:: EXERCISE GOAL ::
Please reproduce the entries below exactly from the line with "Image resolution: width=720" through their last line, leaving out any pictures.

--------------------

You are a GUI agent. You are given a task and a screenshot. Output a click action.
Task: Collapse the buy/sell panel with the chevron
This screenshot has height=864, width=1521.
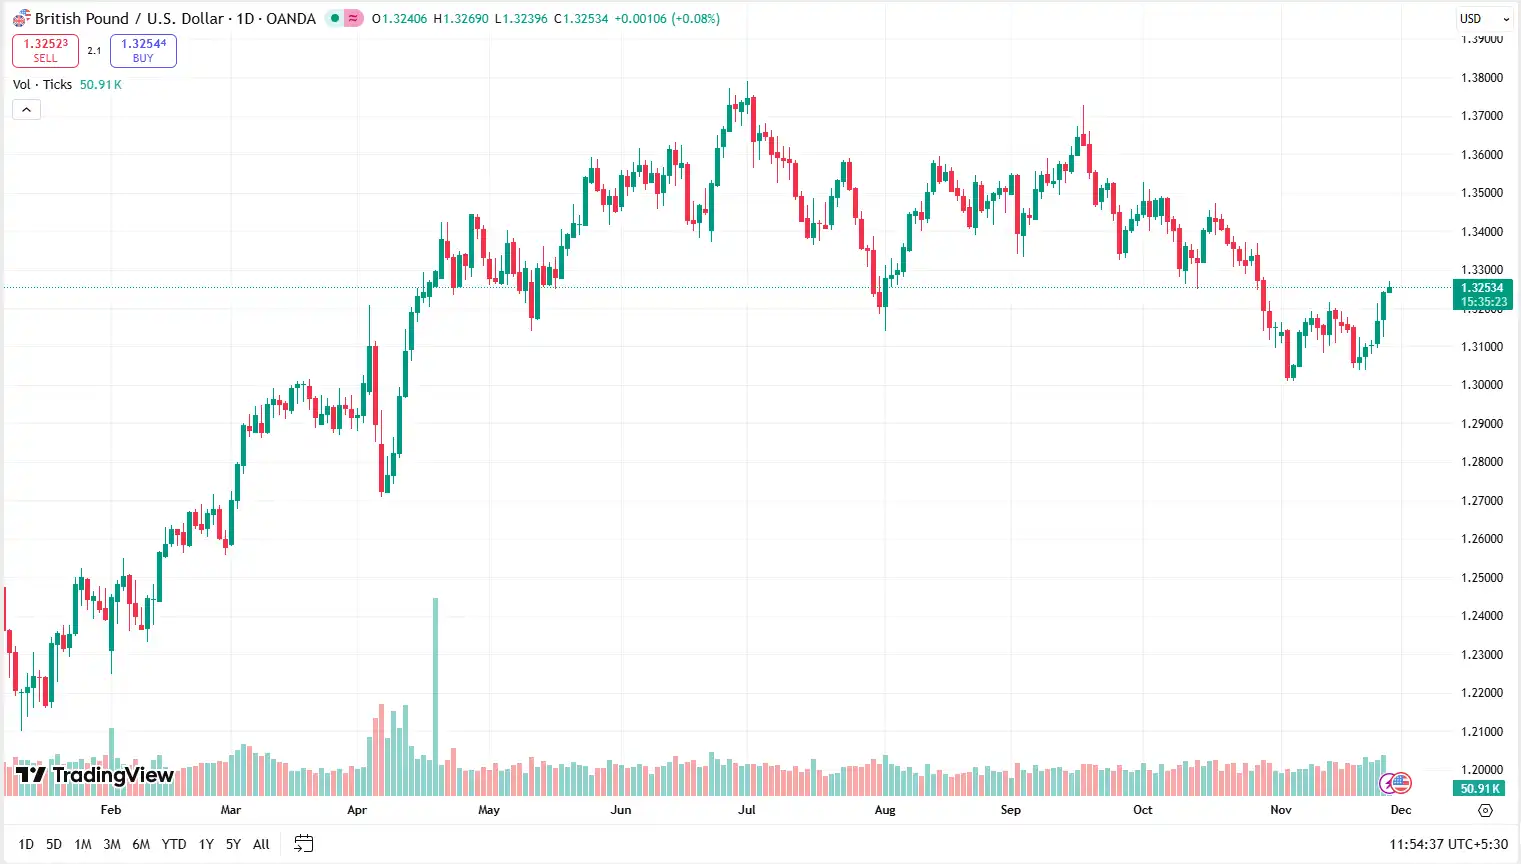click(26, 109)
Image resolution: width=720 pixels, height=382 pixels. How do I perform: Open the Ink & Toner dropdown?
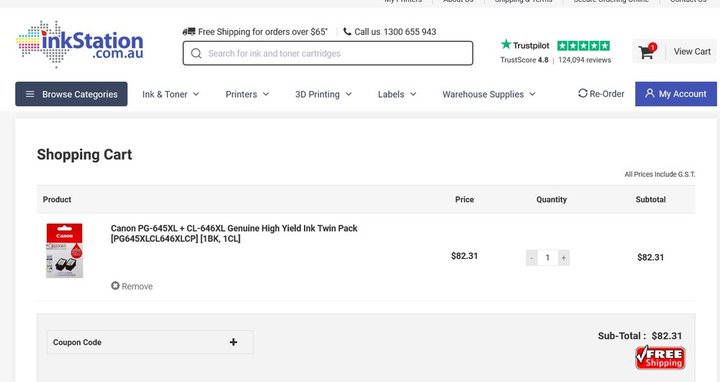pos(170,94)
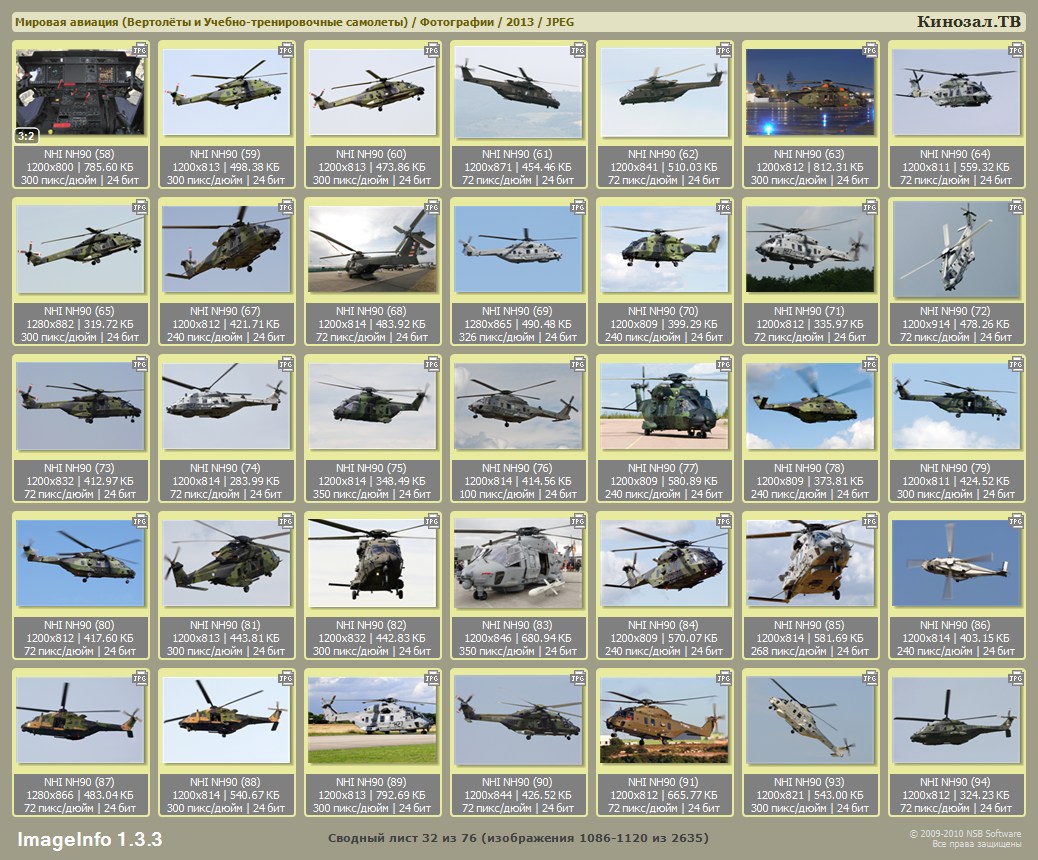Open the NHI NH90 (89) thumbnail image
Viewport: 1038px width, 860px height.
coord(372,720)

--------------------

:: ANSWER SPACE ::
Image resolution: width=720 pixels, height=382 pixels. How do I perform: Open the Ink & Toner dropdown?
pos(170,94)
Open the NHI NH90 (89) thumbnail image
Viewport: 1038px width, 860px height.
coord(372,720)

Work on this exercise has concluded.